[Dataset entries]
§

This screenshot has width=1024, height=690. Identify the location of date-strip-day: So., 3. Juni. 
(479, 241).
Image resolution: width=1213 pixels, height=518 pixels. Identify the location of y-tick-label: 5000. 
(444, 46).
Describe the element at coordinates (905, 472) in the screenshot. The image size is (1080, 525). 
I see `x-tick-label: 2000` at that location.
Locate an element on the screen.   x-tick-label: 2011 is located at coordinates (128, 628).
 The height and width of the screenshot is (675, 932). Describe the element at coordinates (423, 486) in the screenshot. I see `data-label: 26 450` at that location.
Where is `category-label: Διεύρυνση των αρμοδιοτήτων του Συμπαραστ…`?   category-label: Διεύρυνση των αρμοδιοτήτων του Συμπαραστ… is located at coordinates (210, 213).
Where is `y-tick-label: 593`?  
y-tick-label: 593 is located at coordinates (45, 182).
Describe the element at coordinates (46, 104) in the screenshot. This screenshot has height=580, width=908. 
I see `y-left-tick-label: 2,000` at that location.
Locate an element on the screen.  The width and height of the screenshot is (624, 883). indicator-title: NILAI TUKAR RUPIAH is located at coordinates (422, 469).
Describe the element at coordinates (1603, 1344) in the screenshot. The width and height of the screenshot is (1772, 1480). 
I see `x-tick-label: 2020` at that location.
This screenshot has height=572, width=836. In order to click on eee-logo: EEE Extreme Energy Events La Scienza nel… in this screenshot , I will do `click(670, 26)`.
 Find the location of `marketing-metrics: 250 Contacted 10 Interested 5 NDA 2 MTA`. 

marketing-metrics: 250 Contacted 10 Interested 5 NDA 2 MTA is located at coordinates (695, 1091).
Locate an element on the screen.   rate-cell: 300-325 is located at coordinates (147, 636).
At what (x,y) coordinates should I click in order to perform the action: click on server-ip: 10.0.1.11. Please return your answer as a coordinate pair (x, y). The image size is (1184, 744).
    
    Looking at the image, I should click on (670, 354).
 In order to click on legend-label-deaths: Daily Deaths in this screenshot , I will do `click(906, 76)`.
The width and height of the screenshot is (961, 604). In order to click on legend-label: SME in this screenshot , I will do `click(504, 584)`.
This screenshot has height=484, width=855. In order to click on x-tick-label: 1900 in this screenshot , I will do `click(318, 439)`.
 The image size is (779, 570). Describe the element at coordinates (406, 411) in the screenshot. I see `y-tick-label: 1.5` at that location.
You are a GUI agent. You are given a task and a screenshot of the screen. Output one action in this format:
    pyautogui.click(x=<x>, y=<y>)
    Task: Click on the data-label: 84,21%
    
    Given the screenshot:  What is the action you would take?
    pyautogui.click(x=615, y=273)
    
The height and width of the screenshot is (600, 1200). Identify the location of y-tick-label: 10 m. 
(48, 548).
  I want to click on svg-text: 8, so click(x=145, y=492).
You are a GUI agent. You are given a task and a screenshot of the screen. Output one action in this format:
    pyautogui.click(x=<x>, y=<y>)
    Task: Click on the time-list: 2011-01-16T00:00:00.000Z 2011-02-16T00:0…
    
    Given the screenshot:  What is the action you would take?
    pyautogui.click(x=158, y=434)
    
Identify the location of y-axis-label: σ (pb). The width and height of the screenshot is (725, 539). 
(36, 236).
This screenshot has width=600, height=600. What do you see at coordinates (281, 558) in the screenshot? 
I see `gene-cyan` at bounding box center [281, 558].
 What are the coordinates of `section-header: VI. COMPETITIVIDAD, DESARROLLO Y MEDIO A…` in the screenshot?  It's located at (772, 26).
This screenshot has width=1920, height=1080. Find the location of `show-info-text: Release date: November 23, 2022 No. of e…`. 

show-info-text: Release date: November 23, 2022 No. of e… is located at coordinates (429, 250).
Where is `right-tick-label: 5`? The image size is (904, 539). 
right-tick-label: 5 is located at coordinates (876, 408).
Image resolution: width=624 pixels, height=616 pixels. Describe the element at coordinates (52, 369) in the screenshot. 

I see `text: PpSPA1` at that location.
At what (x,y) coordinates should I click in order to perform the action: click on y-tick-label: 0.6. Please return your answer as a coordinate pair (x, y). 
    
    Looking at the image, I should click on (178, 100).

§

What is being asked:
Print all of the data above again, line for line and without any changes.

Response area:
This screenshot has width=1024, height=690. Identify the location of date-strip-day: So., 3. Juni. 
(479, 241).
Image resolution: width=1213 pixels, height=518 pixels. Identify the location of y-tick-label: 5000. 
(444, 46).
Describe the element at coordinates (905, 472) in the screenshot. The image size is (1080, 525). 
I see `x-tick-label: 2000` at that location.
Locate an element on the screen.   x-tick-label: 2011 is located at coordinates (128, 628).
 The height and width of the screenshot is (675, 932). Describe the element at coordinates (423, 486) in the screenshot. I see `data-label: 26 450` at that location.
Where is `category-label: Διεύρυνση των αρμοδιοτήτων του Συμπαραστ…`?   category-label: Διεύρυνση των αρμοδιοτήτων του Συμπαραστ… is located at coordinates (210, 213).
Where is `y-tick-label: 593`?  
y-tick-label: 593 is located at coordinates (45, 182).
Describe the element at coordinates (46, 104) in the screenshot. This screenshot has height=580, width=908. 
I see `y-left-tick-label: 2,000` at that location.
Locate an element on the screen.  The width and height of the screenshot is (624, 883). indicator-title: NILAI TUKAR RUPIAH is located at coordinates (422, 469).
Describe the element at coordinates (1603, 1344) in the screenshot. The width and height of the screenshot is (1772, 1480). 
I see `x-tick-label: 2020` at that location.
This screenshot has height=572, width=836. In order to click on eee-logo: EEE Extreme Energy Events La Scienza nel… in this screenshot , I will do `click(670, 26)`.
 Find the location of `marketing-metrics: 250 Contacted 10 Interested 5 NDA 2 MTA`. 

marketing-metrics: 250 Contacted 10 Interested 5 NDA 2 MTA is located at coordinates (695, 1091).
Locate an element on the screen.   rate-cell: 300-325 is located at coordinates (147, 636).
At what (x,y) coordinates should I click in order to perform the action: click on server-ip: 10.0.1.11. Please return your answer as a coordinate pair (x, y). The image size is (1184, 744).
    
    Looking at the image, I should click on (670, 354).
 In order to click on legend-label-deaths: Daily Deaths in this screenshot , I will do `click(906, 76)`.
The width and height of the screenshot is (961, 604). In order to click on legend-label: SME in this screenshot , I will do `click(504, 584)`.
This screenshot has height=484, width=855. In order to click on x-tick-label: 1900 in this screenshot , I will do `click(318, 439)`.
 The image size is (779, 570). Describe the element at coordinates (406, 411) in the screenshot. I see `y-tick-label: 1.5` at that location.
You are a GUI agent. You are given a task and a screenshot of the screen. Output one action in this format:
    pyautogui.click(x=<x>, y=<y>)
    Task: Click on the data-label: 84,21%
    
    Given the screenshot:  What is the action you would take?
    pyautogui.click(x=615, y=273)
    
The height and width of the screenshot is (600, 1200). Identify the location of y-tick-label: 10 m. 
(48, 548).
  I want to click on svg-text: 8, so click(x=145, y=492).
You are a GUI agent. You are given a task and a screenshot of the screen. Output one action in this format:
    pyautogui.click(x=<x>, y=<y>)
    Task: Click on the time-list: 2011-01-16T00:00:00.000Z 2011-02-16T00:0…
    
    Given the screenshot:  What is the action you would take?
    pyautogui.click(x=158, y=434)
    
Identify the location of y-axis-label: σ (pb). The width and height of the screenshot is (725, 539). 
(36, 236).
This screenshot has width=600, height=600. What do you see at coordinates (281, 558) in the screenshot? 
I see `gene-cyan` at bounding box center [281, 558].
 What are the coordinates of `section-header: VI. COMPETITIVIDAD, DESARROLLO Y MEDIO A…` in the screenshot?  It's located at (772, 26).
This screenshot has width=1920, height=1080. Find the location of `show-info-text: Release date: November 23, 2022 No. of e…`. 

show-info-text: Release date: November 23, 2022 No. of e… is located at coordinates (429, 250).
Where is `right-tick-label: 5`? The image size is (904, 539). 
right-tick-label: 5 is located at coordinates (876, 408).
Image resolution: width=624 pixels, height=616 pixels. Describe the element at coordinates (52, 369) in the screenshot. 

I see `text: PpSPA1` at that location.
At what (x,y) coordinates should I click in order to perform the action: click on y-tick-label: 0.6. Please return your answer as a coordinate pair (x, y). 
    
    Looking at the image, I should click on (178, 100).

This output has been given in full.